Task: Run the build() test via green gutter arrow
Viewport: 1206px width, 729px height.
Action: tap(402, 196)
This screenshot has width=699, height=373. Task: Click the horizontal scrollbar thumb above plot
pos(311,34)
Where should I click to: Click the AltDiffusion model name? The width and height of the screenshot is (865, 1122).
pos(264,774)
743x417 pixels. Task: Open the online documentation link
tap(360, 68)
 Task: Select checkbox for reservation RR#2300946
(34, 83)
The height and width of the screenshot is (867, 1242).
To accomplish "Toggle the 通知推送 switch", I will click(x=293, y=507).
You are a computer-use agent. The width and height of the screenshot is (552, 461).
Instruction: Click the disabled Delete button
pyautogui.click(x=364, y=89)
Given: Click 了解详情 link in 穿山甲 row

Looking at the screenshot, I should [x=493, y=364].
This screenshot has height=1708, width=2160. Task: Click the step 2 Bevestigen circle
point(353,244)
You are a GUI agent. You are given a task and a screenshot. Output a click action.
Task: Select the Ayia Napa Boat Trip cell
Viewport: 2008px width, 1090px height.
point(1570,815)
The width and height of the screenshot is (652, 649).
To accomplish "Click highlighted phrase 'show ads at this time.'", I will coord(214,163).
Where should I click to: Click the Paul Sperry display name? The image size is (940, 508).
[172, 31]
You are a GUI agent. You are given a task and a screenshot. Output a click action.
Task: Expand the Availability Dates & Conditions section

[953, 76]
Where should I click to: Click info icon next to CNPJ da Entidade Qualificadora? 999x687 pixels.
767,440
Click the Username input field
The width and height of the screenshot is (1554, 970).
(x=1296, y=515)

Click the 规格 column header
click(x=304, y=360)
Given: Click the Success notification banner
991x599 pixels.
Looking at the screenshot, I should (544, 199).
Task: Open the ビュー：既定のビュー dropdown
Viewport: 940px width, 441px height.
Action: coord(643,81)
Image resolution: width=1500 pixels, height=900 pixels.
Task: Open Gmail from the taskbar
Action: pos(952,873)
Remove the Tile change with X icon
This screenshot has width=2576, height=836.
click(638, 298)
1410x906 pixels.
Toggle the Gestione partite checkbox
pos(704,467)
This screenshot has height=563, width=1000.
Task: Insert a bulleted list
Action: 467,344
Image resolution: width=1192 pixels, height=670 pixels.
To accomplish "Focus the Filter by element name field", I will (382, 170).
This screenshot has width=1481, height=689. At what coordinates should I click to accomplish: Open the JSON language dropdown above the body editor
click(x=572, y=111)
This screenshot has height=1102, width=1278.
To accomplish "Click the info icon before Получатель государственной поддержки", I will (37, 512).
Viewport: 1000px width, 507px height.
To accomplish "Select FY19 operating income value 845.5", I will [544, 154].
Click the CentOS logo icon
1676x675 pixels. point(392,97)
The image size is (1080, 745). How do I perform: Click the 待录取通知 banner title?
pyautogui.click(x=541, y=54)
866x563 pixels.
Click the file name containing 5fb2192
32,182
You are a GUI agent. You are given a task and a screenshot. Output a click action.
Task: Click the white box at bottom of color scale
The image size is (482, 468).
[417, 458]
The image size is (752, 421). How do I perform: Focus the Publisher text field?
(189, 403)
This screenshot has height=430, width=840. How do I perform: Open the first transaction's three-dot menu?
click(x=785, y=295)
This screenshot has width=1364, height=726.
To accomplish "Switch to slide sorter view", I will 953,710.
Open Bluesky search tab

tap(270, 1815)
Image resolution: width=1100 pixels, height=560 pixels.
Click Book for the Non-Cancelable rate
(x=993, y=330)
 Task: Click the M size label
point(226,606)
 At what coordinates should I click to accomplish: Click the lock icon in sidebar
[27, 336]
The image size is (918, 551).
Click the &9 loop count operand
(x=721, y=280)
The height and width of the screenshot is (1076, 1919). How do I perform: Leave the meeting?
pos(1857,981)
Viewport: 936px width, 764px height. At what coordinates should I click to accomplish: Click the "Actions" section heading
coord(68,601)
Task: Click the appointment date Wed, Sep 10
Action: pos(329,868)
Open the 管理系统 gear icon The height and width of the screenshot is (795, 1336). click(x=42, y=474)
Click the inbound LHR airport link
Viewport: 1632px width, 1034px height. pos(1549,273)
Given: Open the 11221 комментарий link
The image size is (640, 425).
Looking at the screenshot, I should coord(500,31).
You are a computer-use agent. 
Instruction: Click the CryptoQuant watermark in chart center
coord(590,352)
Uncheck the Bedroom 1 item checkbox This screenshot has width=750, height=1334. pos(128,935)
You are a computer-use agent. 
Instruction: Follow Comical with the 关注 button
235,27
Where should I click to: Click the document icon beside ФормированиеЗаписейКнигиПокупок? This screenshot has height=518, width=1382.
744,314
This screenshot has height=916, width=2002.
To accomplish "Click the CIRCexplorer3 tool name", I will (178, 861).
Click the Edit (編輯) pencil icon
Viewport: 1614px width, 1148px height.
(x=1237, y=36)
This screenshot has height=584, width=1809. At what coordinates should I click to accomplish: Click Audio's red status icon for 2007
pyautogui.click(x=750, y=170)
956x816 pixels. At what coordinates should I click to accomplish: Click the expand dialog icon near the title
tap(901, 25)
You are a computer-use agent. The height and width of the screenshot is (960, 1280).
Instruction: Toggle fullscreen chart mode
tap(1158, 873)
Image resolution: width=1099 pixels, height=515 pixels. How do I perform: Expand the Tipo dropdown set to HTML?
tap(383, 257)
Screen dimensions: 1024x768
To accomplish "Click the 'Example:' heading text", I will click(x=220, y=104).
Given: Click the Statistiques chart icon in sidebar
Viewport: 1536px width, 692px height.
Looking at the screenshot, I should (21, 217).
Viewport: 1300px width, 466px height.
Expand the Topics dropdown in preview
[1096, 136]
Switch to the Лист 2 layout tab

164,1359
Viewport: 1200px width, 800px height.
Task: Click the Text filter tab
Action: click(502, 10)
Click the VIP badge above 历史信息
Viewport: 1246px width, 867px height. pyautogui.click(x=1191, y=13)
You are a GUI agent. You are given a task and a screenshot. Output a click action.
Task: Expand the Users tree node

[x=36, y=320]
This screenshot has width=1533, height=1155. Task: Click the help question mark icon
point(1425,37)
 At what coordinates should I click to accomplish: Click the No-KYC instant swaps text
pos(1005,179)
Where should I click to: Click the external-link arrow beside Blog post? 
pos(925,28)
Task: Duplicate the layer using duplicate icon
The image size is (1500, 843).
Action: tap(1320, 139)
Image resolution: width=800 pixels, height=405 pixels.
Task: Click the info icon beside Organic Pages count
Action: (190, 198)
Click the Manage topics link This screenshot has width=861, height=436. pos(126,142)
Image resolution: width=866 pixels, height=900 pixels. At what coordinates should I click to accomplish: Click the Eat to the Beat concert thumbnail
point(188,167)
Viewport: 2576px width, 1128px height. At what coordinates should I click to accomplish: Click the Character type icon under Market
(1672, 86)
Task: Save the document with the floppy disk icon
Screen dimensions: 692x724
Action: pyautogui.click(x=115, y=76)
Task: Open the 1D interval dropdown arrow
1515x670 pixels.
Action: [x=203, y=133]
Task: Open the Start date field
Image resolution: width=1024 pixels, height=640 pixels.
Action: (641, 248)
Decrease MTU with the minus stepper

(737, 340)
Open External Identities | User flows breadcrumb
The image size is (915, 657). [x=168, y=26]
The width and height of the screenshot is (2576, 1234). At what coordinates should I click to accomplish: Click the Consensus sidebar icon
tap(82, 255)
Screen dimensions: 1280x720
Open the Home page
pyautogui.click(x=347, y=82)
-------
§ INSTRUCTIONS FOR THE TASK
Using the data above, transcribe the lines that run from the line with "This screenshot has height=1708, width=2160." to the line with "Task: Select the Ayia Napa Boat Trip cell", both ends kept, and output nothing else.

§ RESPONSE TO THE TASK
This screenshot has height=1708, width=2160. Task: Click the step 2 Bevestigen circle
point(353,244)
You are a GUI agent. You are given a task and a screenshot. Output a click action.
Task: Select the Ayia Napa Boat Trip cell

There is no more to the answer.